(Data entries)
[Start of Attachment]
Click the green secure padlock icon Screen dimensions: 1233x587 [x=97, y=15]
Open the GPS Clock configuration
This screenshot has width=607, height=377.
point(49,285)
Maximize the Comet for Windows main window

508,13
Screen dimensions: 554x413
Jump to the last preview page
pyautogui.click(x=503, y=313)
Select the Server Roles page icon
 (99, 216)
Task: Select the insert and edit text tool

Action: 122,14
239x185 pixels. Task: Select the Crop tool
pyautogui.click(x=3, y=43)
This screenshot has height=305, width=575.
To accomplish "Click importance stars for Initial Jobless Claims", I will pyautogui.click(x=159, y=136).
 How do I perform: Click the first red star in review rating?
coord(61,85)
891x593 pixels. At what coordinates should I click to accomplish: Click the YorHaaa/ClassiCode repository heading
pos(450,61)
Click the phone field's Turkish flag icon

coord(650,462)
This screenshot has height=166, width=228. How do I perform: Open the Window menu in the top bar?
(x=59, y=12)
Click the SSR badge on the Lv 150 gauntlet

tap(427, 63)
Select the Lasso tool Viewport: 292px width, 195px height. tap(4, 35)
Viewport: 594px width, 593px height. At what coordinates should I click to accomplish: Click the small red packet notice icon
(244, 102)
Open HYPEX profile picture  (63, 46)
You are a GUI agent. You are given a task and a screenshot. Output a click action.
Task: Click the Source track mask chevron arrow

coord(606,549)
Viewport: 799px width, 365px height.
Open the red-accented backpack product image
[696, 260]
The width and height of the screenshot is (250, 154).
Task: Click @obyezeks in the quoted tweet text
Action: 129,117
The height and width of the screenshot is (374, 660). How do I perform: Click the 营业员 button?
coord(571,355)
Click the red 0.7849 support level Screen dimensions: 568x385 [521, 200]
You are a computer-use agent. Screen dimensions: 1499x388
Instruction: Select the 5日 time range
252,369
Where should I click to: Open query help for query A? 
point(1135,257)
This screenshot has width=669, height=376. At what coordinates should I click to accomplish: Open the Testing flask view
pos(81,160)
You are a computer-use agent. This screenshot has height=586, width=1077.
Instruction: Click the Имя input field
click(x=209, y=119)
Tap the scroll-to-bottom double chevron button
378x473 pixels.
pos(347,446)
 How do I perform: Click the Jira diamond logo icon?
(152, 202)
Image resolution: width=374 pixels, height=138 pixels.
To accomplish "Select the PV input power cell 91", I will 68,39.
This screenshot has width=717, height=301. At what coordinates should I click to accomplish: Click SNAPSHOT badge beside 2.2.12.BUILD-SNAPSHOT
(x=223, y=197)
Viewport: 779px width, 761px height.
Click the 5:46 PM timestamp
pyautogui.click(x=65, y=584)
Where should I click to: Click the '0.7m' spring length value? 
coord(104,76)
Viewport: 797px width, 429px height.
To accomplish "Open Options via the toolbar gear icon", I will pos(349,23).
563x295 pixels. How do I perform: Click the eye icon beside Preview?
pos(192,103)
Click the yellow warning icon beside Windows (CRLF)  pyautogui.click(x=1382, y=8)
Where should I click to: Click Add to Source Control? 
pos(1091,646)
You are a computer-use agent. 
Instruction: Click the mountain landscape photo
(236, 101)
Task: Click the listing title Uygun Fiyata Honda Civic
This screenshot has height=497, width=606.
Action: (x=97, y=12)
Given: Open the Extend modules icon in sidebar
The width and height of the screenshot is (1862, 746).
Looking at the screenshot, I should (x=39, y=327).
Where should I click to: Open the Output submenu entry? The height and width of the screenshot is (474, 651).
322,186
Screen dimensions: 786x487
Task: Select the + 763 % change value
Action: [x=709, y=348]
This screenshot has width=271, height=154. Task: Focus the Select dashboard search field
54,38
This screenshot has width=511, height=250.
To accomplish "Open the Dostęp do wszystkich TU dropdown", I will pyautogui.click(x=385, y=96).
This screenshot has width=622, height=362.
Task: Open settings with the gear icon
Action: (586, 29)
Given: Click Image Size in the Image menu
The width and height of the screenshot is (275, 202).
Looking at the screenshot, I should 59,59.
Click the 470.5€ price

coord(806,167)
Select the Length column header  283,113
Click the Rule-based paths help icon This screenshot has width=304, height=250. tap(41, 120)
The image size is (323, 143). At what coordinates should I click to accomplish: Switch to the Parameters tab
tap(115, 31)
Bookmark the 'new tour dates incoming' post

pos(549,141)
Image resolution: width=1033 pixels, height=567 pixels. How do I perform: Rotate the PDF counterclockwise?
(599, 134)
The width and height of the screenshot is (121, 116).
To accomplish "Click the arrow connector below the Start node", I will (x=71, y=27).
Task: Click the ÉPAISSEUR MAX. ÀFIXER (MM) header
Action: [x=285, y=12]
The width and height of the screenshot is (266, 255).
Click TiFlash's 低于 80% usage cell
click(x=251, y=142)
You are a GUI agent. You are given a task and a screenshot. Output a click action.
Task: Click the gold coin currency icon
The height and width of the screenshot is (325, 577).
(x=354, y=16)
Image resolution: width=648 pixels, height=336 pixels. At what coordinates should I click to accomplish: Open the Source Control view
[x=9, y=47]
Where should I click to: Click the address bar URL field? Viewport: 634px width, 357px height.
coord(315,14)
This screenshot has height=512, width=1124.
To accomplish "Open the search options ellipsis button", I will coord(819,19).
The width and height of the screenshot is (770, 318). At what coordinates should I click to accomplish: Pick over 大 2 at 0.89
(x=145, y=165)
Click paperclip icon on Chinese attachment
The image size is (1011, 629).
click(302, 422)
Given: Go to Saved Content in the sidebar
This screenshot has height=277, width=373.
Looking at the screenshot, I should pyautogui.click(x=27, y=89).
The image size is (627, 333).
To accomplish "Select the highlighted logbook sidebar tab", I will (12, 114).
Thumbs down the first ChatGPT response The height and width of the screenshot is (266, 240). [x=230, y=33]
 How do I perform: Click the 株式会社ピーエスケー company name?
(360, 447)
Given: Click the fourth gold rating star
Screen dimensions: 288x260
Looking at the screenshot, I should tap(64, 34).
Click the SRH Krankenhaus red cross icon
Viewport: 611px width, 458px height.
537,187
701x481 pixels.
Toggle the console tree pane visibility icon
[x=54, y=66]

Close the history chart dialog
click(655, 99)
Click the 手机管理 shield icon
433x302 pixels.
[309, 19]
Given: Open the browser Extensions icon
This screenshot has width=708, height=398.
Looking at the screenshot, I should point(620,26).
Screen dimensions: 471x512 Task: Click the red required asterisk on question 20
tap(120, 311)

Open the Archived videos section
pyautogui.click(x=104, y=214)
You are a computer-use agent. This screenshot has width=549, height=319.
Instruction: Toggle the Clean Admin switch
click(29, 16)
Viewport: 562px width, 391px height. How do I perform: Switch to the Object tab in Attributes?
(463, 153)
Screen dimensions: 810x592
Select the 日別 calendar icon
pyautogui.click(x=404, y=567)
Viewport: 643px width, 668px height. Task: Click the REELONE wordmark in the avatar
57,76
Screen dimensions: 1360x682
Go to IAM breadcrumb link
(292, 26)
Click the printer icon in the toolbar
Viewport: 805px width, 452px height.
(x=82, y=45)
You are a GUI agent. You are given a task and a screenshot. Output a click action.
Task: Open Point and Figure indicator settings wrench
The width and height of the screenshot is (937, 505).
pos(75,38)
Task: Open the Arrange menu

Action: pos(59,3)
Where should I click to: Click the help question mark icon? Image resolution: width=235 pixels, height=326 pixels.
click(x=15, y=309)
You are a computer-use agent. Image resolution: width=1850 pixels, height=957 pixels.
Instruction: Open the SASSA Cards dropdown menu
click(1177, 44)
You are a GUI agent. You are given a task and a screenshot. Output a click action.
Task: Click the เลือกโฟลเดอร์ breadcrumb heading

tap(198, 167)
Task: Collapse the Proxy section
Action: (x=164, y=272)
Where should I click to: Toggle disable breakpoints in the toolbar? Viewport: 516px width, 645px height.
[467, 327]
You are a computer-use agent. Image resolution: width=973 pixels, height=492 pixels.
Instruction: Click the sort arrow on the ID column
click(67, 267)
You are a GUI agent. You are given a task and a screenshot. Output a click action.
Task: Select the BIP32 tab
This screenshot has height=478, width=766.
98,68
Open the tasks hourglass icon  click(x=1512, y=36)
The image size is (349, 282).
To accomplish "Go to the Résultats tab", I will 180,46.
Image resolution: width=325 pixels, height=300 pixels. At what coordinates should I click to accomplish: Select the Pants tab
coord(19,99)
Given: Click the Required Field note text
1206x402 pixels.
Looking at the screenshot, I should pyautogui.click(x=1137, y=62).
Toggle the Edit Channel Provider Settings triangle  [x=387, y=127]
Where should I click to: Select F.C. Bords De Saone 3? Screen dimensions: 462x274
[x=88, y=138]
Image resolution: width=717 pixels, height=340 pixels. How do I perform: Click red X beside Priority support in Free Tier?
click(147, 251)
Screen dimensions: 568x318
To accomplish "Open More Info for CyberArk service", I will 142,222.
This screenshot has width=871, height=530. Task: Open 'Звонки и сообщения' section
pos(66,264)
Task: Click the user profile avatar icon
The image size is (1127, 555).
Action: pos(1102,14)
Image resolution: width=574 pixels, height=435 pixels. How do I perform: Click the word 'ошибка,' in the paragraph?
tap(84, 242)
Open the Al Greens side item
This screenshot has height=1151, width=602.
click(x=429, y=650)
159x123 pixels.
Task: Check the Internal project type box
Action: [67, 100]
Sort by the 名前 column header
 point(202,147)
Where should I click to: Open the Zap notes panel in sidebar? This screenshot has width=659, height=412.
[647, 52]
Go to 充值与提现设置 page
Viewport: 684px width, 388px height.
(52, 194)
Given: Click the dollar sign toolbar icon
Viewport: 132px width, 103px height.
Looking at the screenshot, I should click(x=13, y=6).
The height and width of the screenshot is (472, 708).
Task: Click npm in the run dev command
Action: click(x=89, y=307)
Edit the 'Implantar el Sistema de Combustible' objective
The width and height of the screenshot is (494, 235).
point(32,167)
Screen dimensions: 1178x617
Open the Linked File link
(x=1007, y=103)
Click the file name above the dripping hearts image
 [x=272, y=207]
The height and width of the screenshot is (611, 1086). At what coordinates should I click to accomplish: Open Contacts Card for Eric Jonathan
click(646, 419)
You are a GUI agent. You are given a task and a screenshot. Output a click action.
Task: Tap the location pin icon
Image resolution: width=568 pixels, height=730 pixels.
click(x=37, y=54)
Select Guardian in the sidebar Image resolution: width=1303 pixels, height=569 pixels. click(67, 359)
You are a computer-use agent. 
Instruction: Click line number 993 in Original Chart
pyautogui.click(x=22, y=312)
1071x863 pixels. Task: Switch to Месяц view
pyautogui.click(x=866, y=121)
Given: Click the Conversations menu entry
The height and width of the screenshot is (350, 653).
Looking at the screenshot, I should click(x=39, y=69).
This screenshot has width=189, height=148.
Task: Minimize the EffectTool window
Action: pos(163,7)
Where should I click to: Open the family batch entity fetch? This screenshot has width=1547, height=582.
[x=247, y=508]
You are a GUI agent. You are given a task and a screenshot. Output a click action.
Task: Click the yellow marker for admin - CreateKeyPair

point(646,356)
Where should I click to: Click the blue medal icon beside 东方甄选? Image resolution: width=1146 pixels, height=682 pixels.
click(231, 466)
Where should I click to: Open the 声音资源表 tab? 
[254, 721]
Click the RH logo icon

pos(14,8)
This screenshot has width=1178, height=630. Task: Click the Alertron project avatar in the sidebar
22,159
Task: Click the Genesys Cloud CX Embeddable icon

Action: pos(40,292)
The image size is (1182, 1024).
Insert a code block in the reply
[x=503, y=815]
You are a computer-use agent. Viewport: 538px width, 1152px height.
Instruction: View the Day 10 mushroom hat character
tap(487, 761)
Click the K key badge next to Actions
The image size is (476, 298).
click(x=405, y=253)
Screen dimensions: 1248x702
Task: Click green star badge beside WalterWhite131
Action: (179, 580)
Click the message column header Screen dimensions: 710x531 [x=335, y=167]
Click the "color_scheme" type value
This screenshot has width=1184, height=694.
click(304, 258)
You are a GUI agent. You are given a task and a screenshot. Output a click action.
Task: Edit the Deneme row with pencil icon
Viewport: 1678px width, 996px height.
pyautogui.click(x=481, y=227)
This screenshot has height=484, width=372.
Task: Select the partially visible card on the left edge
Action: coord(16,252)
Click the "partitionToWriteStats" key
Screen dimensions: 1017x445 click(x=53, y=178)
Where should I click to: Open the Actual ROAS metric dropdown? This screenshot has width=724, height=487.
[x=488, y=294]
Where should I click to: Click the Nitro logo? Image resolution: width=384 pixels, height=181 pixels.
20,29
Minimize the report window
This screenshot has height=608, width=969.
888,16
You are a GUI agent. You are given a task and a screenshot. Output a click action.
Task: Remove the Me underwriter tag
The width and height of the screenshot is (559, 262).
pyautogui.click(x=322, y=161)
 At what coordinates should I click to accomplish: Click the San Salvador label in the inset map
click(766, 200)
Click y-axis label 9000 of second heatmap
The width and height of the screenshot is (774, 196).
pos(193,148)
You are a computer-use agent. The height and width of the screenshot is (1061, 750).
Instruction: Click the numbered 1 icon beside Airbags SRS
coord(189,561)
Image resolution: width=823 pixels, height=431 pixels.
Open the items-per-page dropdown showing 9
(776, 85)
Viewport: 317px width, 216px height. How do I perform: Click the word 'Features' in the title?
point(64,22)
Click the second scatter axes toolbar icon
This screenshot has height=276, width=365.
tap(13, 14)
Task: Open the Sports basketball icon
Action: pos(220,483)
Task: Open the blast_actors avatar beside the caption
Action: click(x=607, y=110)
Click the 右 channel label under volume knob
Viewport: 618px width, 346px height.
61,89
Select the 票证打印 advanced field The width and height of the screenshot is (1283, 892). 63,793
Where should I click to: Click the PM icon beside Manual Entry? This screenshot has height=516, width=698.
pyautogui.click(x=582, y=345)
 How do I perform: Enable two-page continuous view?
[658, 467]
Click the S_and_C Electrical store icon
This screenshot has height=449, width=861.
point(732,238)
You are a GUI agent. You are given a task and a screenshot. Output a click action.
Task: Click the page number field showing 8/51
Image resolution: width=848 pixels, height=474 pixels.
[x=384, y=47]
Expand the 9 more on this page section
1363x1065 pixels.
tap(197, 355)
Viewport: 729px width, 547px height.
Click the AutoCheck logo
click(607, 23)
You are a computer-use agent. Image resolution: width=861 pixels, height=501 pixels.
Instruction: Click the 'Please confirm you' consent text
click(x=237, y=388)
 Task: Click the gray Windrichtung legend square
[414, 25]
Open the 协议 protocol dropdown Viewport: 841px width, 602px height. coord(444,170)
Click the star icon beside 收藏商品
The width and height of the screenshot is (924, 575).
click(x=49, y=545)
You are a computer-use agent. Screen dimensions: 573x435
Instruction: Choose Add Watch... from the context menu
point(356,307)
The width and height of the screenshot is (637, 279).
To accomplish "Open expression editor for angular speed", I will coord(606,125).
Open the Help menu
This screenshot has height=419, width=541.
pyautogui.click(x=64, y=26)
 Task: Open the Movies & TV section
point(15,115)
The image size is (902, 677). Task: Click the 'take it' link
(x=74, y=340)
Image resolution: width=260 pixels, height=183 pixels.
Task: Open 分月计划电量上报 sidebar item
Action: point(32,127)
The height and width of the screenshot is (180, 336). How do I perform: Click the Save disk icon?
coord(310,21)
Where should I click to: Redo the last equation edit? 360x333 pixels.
[End of Attachment]
__EXERCISE DESCRIPTION__.
Return, from the data above, each line in which the string "computer" appears.

__EXERCISE RESULT__.
You are a computer-use agent. Screen dimensions: 1499x388
You are a computer-use agent. This screenshot has height=586, width=1077.
You are a computer-use agent. 
You are a computer-use agent. This screenshot has width=549, height=319.
You are a computer-use agent. Image resolution: width=1850 pixels, height=957 pixels.
You are a computer-use agent. Image resolution: width=973 pixels, height=492 pixels.
You are a computer-use agent. 
You are a computer-use agent. Viewport: 538px width, 1152px height.
You are a computer-use agent. The height and width of the screenshot is (1061, 750).
You are a computer-use agent. Image resolution: width=861 pixels, height=501 pixels.
You are a computer-use agent. Screen dimensions: 573x435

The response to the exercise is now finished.